▶ **WORK REQUEST**: Take the material below and output exactly the run of lines from the one containing "[Previous page] (514, 1558)" down to the one containing "Detalles del producto [tab] (1089, 607)", with both included.

━━━━

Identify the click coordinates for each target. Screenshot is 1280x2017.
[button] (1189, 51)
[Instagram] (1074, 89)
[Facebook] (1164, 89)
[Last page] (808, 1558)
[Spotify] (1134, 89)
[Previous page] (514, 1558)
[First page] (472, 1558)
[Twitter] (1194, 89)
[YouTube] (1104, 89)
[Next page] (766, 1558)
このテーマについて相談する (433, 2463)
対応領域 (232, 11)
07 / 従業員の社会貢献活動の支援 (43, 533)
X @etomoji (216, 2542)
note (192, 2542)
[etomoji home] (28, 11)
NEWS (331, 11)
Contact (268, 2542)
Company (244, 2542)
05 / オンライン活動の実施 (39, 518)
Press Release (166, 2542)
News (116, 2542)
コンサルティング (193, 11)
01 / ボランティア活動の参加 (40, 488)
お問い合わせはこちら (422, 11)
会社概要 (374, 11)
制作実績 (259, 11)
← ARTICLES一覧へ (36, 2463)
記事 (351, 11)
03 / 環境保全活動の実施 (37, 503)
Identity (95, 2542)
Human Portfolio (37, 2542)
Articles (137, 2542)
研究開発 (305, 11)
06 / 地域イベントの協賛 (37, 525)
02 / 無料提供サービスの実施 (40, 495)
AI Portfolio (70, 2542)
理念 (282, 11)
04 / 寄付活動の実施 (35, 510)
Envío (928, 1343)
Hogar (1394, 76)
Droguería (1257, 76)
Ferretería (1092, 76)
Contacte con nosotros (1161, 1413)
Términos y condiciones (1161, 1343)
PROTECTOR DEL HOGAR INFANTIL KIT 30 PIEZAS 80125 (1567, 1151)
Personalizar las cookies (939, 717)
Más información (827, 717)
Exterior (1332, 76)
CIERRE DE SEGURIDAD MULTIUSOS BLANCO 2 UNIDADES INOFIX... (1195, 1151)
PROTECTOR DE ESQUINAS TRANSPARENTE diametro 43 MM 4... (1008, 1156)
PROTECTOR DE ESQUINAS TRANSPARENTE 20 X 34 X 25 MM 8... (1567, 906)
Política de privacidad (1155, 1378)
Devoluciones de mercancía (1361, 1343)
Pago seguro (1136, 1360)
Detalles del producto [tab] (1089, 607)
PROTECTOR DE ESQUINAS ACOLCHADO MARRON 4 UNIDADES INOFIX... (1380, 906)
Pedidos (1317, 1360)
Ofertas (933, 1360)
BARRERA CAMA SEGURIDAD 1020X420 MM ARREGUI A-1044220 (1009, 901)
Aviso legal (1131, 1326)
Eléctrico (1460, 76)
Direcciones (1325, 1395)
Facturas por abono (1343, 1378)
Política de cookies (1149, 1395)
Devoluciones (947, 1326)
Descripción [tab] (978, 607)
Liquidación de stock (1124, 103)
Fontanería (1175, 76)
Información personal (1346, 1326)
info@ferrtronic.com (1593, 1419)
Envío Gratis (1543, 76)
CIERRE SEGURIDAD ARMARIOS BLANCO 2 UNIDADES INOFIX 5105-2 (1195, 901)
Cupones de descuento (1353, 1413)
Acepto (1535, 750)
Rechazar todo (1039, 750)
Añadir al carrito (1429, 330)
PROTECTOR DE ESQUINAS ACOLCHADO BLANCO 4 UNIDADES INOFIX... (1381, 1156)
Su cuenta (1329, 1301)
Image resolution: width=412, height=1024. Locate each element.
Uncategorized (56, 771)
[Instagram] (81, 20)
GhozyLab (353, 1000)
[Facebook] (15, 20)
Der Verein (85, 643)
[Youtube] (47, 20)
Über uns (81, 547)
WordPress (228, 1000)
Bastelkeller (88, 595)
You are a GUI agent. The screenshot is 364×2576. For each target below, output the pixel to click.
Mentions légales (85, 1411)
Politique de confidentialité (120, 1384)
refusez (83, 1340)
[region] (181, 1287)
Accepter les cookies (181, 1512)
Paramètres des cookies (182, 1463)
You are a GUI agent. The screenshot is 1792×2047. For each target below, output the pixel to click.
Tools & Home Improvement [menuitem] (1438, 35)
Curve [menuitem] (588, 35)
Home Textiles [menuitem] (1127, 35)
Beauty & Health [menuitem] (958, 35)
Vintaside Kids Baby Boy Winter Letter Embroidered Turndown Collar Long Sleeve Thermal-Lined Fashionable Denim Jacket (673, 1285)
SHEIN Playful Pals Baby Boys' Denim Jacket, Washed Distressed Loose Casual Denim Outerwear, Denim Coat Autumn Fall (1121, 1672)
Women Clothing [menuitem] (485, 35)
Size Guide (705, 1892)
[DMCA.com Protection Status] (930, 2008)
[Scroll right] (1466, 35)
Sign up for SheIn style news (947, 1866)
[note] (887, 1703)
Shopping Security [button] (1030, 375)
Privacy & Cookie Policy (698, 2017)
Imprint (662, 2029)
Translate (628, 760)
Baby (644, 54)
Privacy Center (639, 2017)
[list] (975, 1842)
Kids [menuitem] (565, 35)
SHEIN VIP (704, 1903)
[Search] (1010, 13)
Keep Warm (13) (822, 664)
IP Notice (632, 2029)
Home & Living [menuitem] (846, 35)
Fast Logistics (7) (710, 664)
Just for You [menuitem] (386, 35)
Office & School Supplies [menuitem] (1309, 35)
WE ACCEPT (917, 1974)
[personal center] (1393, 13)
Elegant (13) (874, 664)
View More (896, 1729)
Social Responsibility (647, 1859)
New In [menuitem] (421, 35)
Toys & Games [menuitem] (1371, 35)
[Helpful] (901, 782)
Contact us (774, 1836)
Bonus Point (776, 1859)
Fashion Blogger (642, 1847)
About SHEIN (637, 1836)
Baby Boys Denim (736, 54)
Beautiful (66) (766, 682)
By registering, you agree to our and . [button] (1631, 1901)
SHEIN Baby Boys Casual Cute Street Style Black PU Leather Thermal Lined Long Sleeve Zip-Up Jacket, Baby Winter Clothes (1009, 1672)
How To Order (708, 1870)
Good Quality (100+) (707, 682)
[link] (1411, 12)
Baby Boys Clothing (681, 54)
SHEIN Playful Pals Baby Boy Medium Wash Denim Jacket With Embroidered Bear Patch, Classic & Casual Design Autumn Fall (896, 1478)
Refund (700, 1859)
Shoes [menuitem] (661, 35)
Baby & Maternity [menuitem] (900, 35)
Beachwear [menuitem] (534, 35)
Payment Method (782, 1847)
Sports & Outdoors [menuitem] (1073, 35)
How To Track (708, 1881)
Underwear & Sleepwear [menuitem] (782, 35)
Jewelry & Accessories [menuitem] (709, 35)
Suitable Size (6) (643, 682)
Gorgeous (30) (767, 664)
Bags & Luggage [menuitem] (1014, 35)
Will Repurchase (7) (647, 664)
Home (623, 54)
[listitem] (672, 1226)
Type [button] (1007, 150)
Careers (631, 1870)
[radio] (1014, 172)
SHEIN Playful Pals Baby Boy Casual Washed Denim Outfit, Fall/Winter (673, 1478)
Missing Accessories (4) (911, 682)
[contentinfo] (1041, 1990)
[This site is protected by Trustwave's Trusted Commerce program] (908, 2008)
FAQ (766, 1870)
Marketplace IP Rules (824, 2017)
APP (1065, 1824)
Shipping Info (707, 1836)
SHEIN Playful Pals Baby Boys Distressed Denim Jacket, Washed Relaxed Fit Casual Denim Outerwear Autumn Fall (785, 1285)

━━━━

▶ **RESULT**:
[Previous page] (514, 1558)
[First page] (472, 1558)
[Twitter] (1194, 89)
[YouTube] (1104, 89)
[Next page] (766, 1558)
このテーマについて相談する (433, 2463)
対応領域 (232, 11)
07 / 従業員の社会貢献活動の支援 (43, 533)
X @etomoji (216, 2542)
note (192, 2542)
[etomoji home] (28, 11)
NEWS (331, 11)
Contact (268, 2542)
Company (244, 2542)
05 / オンライン活動の実施 (39, 518)
Press Release (166, 2542)
News (116, 2542)
コンサルティング (193, 11)
01 / ボランティア活動の参加 (40, 488)
お問い合わせはこちら (422, 11)
会社概要 (374, 11)
制作実績 (259, 11)
← ARTICLES一覧へ (36, 2463)
記事 (351, 11)
03 / 環境保全活動の実施 (37, 503)
Identity (95, 2542)
Human Portfolio (37, 2542)
Articles (137, 2542)
研究開発 (305, 11)
06 / 地域イベントの協賛 (37, 525)
02 / 無料提供サービスの実施 (40, 495)
AI Portfolio (70, 2542)
理念 (282, 11)
04 / 寄付活動の実施 (35, 510)
Envío (928, 1343)
Hogar (1394, 76)
Droguería (1257, 76)
Ferretería (1092, 76)
Contacte con nosotros (1161, 1413)
Términos y condiciones (1161, 1343)
PROTECTOR DEL HOGAR INFANTIL KIT 30 PIEZAS 80125 (1567, 1151)
Personalizar las cookies (939, 717)
Más información (827, 717)
Exterior (1332, 76)
CIERRE DE SEGURIDAD MULTIUSOS BLANCO 2 UNIDADES INOFIX... (1195, 1151)
PROTECTOR DE ESQUINAS TRANSPARENTE diametro 43 MM 4... (1008, 1156)
PROTECTOR DE ESQUINAS TRANSPARENTE 20 X 34 X 25 MM 8... (1567, 906)
Política de privacidad (1155, 1378)
Devoluciones de mercancía (1361, 1343)
Pago seguro (1136, 1360)
Detalles del producto [tab] (1089, 607)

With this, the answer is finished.